• [Activity]: Without omission or alteration, write out all of the data.

--------------------------------------------------

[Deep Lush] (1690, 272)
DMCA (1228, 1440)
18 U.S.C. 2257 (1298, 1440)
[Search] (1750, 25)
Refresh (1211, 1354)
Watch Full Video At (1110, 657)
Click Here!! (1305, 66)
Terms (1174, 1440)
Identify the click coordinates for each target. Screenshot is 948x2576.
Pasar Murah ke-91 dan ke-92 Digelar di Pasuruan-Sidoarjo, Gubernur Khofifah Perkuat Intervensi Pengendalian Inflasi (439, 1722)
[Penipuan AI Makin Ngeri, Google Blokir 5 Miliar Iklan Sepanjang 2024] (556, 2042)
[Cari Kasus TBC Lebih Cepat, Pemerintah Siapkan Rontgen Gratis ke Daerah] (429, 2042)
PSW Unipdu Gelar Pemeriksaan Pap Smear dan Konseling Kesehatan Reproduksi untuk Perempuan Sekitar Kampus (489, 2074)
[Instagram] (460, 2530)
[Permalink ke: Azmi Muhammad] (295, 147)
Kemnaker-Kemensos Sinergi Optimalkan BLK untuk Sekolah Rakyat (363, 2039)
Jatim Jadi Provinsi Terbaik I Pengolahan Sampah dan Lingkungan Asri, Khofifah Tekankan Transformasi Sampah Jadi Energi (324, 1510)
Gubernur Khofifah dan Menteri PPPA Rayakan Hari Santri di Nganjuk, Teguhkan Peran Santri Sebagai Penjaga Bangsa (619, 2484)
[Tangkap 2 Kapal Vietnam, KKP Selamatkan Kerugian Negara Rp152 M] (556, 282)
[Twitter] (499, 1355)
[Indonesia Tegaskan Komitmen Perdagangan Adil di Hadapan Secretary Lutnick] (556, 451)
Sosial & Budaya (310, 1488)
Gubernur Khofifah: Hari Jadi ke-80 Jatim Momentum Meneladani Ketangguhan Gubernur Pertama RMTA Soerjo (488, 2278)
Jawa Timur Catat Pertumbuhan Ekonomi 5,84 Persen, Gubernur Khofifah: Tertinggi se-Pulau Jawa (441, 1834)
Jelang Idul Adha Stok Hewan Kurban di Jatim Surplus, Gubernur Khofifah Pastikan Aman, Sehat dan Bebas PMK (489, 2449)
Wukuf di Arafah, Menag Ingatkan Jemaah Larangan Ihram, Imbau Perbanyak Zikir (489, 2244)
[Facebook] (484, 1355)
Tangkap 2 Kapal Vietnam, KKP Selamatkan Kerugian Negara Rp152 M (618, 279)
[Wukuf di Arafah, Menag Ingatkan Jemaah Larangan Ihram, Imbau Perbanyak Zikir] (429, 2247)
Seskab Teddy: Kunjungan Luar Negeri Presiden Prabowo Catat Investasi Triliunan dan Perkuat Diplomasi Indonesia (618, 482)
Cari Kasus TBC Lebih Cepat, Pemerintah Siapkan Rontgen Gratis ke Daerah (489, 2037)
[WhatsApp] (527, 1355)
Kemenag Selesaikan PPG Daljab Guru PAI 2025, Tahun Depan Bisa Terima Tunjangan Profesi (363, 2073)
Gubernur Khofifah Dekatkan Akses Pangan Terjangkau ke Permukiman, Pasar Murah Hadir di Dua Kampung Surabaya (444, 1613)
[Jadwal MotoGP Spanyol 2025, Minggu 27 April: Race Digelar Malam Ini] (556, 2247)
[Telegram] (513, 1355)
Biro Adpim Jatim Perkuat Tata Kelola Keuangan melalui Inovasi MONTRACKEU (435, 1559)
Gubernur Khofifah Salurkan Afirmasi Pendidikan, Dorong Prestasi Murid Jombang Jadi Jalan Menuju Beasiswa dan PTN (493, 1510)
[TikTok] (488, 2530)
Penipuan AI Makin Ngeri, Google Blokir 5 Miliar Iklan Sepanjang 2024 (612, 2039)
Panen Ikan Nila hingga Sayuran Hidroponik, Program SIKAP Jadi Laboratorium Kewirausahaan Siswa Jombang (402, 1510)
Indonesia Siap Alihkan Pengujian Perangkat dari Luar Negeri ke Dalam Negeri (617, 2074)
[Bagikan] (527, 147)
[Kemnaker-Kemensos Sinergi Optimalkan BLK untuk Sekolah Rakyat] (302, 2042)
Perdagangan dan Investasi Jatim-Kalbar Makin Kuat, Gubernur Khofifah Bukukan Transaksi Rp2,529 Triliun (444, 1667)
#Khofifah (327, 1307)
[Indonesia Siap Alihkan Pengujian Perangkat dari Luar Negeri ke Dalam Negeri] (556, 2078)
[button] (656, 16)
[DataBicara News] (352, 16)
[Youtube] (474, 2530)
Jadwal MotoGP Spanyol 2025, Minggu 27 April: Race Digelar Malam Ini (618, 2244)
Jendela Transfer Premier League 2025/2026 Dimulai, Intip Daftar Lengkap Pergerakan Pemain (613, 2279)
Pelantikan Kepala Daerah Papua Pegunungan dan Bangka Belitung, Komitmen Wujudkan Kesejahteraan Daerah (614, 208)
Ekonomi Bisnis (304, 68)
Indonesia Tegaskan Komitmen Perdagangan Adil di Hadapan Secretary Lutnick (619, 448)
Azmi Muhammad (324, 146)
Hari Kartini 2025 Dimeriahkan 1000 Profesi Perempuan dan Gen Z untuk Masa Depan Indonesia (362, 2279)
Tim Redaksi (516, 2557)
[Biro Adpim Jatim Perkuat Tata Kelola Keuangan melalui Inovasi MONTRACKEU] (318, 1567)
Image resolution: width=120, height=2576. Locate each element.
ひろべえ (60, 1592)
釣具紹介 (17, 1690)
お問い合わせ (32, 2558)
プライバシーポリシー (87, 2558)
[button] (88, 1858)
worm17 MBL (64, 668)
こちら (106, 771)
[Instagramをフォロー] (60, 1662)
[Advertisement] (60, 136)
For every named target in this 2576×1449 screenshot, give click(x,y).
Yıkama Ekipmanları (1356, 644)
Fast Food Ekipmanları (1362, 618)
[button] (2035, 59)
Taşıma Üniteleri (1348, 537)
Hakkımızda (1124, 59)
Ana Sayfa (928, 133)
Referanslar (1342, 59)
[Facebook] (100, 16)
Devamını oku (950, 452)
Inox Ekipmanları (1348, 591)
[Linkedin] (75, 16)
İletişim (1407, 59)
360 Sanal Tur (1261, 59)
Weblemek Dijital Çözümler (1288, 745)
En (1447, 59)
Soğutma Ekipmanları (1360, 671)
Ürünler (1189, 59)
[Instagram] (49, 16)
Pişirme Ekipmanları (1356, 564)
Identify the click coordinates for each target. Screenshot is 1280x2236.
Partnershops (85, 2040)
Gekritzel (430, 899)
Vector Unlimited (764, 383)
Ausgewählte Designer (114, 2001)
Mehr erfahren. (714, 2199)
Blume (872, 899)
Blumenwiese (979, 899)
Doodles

--------------------------------------------------

• [Written solution]:
[Deep Lush] (1690, 272)
DMCA (1228, 1440)
18 U.S.C. 2257 (1298, 1440)
[Search] (1750, 25)
Refresh (1211, 1354)
Watch Full Video At (1110, 657)
Click Here!! (1305, 66)
Terms (1174, 1440)
Identify the click coordinates for each target. Screenshot is 948x2576.
Pasar Murah ke-91 dan ke-92 Digelar di Pasuruan-Sidoarjo, Gubernur Khofifah Perkuat Intervensi Pengendalian Inflasi (439, 1722)
[Penipuan AI Makin Ngeri, Google Blokir 5 Miliar Iklan Sepanjang 2024] (556, 2042)
[Cari Kasus TBC Lebih Cepat, Pemerintah Siapkan Rontgen Gratis ke Daerah] (429, 2042)
PSW Unipdu Gelar Pemeriksaan Pap Smear dan Konseling Kesehatan Reproduksi untuk Perempuan Sekitar Kampus (489, 2074)
[Instagram] (460, 2530)
[Permalink ke: Azmi Muhammad] (295, 147)
Kemnaker-Kemensos Sinergi Optimalkan BLK untuk Sekolah Rakyat (363, 2039)
Jatim Jadi Provinsi Terbaik I Pengolahan Sampah dan Lingkungan Asri, Khofifah Tekankan Transformasi Sampah Jadi Energi (324, 1510)
Gubernur Khofifah dan Menteri PPPA Rayakan Hari Santri di Nganjuk, Teguhkan Peran Santri Sebagai Penjaga Bangsa (619, 2484)
[Tangkap 2 Kapal Vietnam, KKP Selamatkan Kerugian Negara Rp152 M] (556, 282)
[Twitter] (499, 1355)
[Indonesia Tegaskan Komitmen Perdagangan Adil di Hadapan Secretary Lutnick] (556, 451)
Sosial & Budaya (310, 1488)
Gubernur Khofifah: Hari Jadi ke-80 Jatim Momentum Meneladani Ketangguhan Gubernur Pertama RMTA Soerjo (488, 2278)
Jawa Timur Catat Pertumbuhan Ekonomi 5,84 Persen, Gubernur Khofifah: Tertinggi se-Pulau Jawa (441, 1834)
Jelang Idul Adha Stok Hewan Kurban di Jatim Surplus, Gubernur Khofifah Pastikan Aman, Sehat dan Bebas PMK (489, 2449)
Wukuf di Arafah, Menag Ingatkan Jemaah Larangan Ihram, Imbau Perbanyak Zikir (489, 2244)
[Facebook] (484, 1355)
Tangkap 2 Kapal Vietnam, KKP Selamatkan Kerugian Negara Rp152 M (618, 279)
[Wukuf di Arafah, Menag Ingatkan Jemaah Larangan Ihram, Imbau Perbanyak Zikir] (429, 2247)
Seskab Teddy: Kunjungan Luar Negeri Presiden Prabowo Catat Investasi Triliunan dan Perkuat Diplomasi Indonesia (618, 482)
Cari Kasus TBC Lebih Cepat, Pemerintah Siapkan Rontgen Gratis ke Daerah (489, 2037)
[WhatsApp] (527, 1355)
Kemenag Selesaikan PPG Daljab Guru PAI 2025, Tahun Depan Bisa Terima Tunjangan Profesi (363, 2073)
Gubernur Khofifah Dekatkan Akses Pangan Terjangkau ke Permukiman, Pasar Murah Hadir di Dua Kampung Surabaya (444, 1613)
[Jadwal MotoGP Spanyol 2025, Minggu 27 April: Race Digelar Malam Ini] (556, 2247)
[Telegram] (513, 1355)
Biro Adpim Jatim Perkuat Tata Kelola Keuangan melalui Inovasi MONTRACKEU (435, 1559)
Gubernur Khofifah Salurkan Afirmasi Pendidikan, Dorong Prestasi Murid Jombang Jadi Jalan Menuju Beasiswa dan PTN (493, 1510)
[TikTok] (488, 2530)
Penipuan AI Makin Ngeri, Google Blokir 5 Miliar Iklan Sepanjang 2024 (612, 2039)
Panen Ikan Nila hingga Sayuran Hidroponik, Program SIKAP Jadi Laboratorium Kewirausahaan Siswa Jombang (402, 1510)
Indonesia Siap Alihkan Pengujian Perangkat dari Luar Negeri ke Dalam Negeri (617, 2074)
[Bagikan] (527, 147)
[Kemnaker-Kemensos Sinergi Optimalkan BLK untuk Sekolah Rakyat] (302, 2042)
Perdagangan dan Investasi Jatim-Kalbar Makin Kuat, Gubernur Khofifah Bukukan Transaksi Rp2,529 Triliun (444, 1667)
#Khofifah (327, 1307)
[Indonesia Siap Alihkan Pengujian Perangkat dari Luar Negeri ke Dalam Negeri] (556, 2078)
[button] (656, 16)
[DataBicara News] (352, 16)
[Youtube] (474, 2530)
Jadwal MotoGP Spanyol 2025, Minggu 27 April: Race Digelar Malam Ini (618, 2244)
Jendela Transfer Premier League 2025/2026 Dimulai, Intip Daftar Lengkap Pergerakan Pemain (613, 2279)
Pelantikan Kepala Daerah Papua Pegunungan dan Bangka Belitung, Komitmen Wujudkan Kesejahteraan Daerah (614, 208)
Ekonomi Bisnis (304, 68)
Indonesia Tegaskan Komitmen Perdagangan Adil di Hadapan Secretary Lutnick (619, 448)
Azmi Muhammad (324, 146)
Hari Kartini 2025 Dimeriahkan 1000 Profesi Perempuan dan Gen Z untuk Masa Depan Indonesia (362, 2279)
Tim Redaksi (516, 2557)
[Biro Adpim Jatim Perkuat Tata Kelola Keuangan melalui Inovasi MONTRACKEU] (318, 1567)
Image resolution: width=120, height=2576. Locate each element.
ひろべえ (60, 1592)
釣具紹介 (17, 1690)
お問い合わせ (32, 2558)
プライバシーポリシー (87, 2558)
[button] (88, 1858)
worm17 MBL (64, 668)
こちら (106, 771)
[Instagramをフォロー] (60, 1662)
[Advertisement] (60, 136)
For every named target in this 2576×1449 screenshot, give click(x,y).
Yıkama Ekipmanları (1356, 644)
Fast Food Ekipmanları (1362, 618)
[button] (2035, 59)
Taşıma Üniteleri (1348, 537)
Hakkımızda (1124, 59)
Ana Sayfa (928, 133)
Referanslar (1342, 59)
[Facebook] (100, 16)
Devamını oku (950, 452)
Inox Ekipmanları (1348, 591)
[Linkedin] (75, 16)
İletişim (1407, 59)
360 Sanal Tur (1261, 59)
Weblemek Dijital Çözümler (1288, 745)
En (1447, 59)
Soğutma Ekipmanları (1360, 671)
Ürünler (1189, 59)
[Instagram] (49, 16)
Pişirme Ekipmanları (1356, 564)
Identify the click coordinates for each target. Screenshot is 1280x2236.
Partnershops (85, 2040)
Gekritzel (430, 899)
Vector Unlimited (764, 383)
Ausgewählte Designer (114, 2001)
Mehr erfahren. (714, 2199)
Blume (872, 899)
Blumenwiese (979, 899)
Doodles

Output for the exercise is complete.